When canClaimOffer is true, fire the claim mutation:

curl -s -X POST \
  https://api.backend.octopus.energy/v1/graphql/ \
  -H "Content-Type: application/json" \
  -H "Authorization: $TOKEN" \
  -d '{
    "query": "mutation {
      claimOctoplusReward(
        accountNumber: \"A-XXXXXXXX\",
        offerSlug: \"caffe-nero\"
      ) { rewardId }
    }"
  }' | jq '.data.claimOctoplusReward.rewardId'

Wrap step 2 in a loop with a sleep, and you've got yourself a coffee bot.
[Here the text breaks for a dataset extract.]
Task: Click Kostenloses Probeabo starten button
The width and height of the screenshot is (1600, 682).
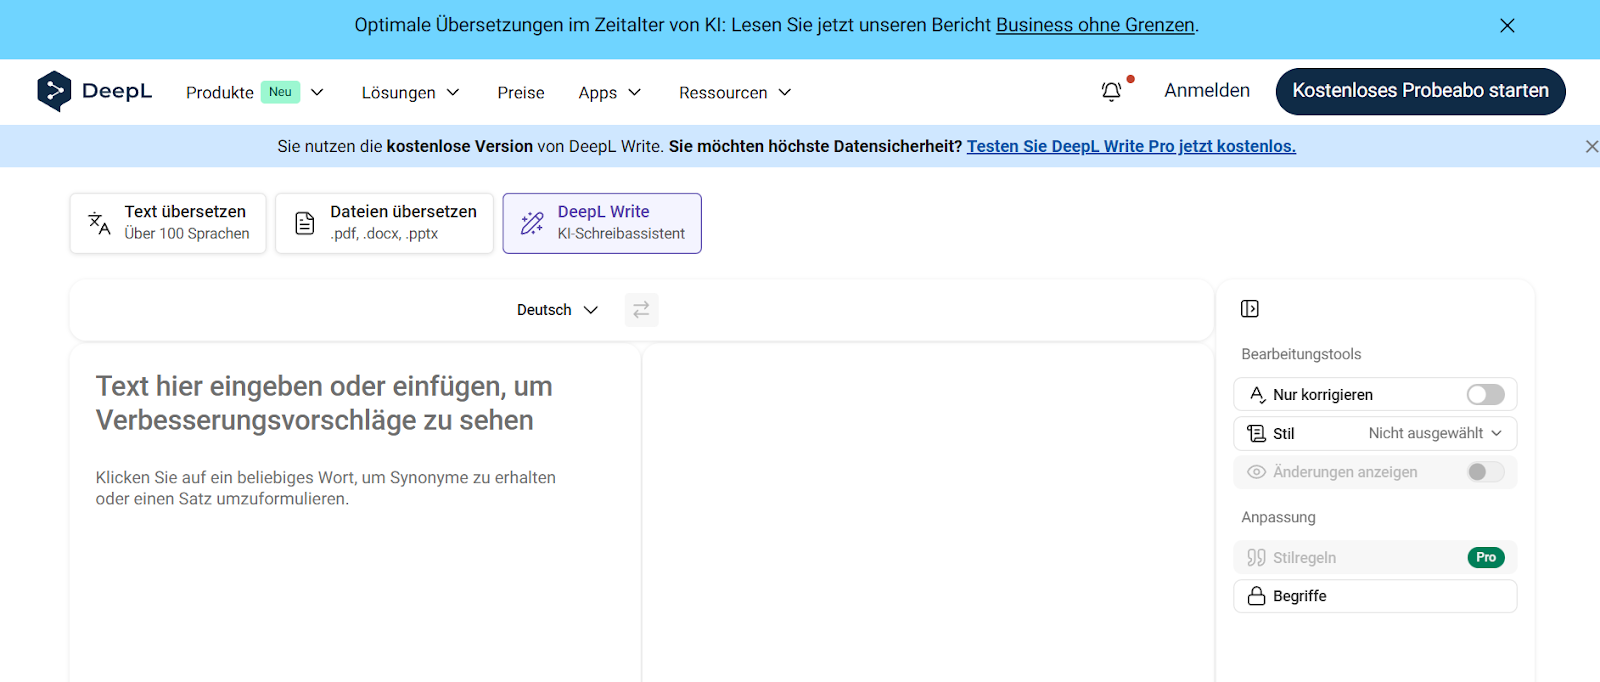Action: point(1420,91)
A Raspberry Pi, a VPS, a GitHub Actions workflow -- anything that can run a cron job will do.


The Expiry Date

Octopus marked the claimOctoplusReward mutation as deprecated in March 2026, with removal planned for August 2026. When the API goes away, it's back to browser automation. But at least by then I'll have had five months of effortless free coffee.

Free Nero, zero effort, every week. Until August, at least.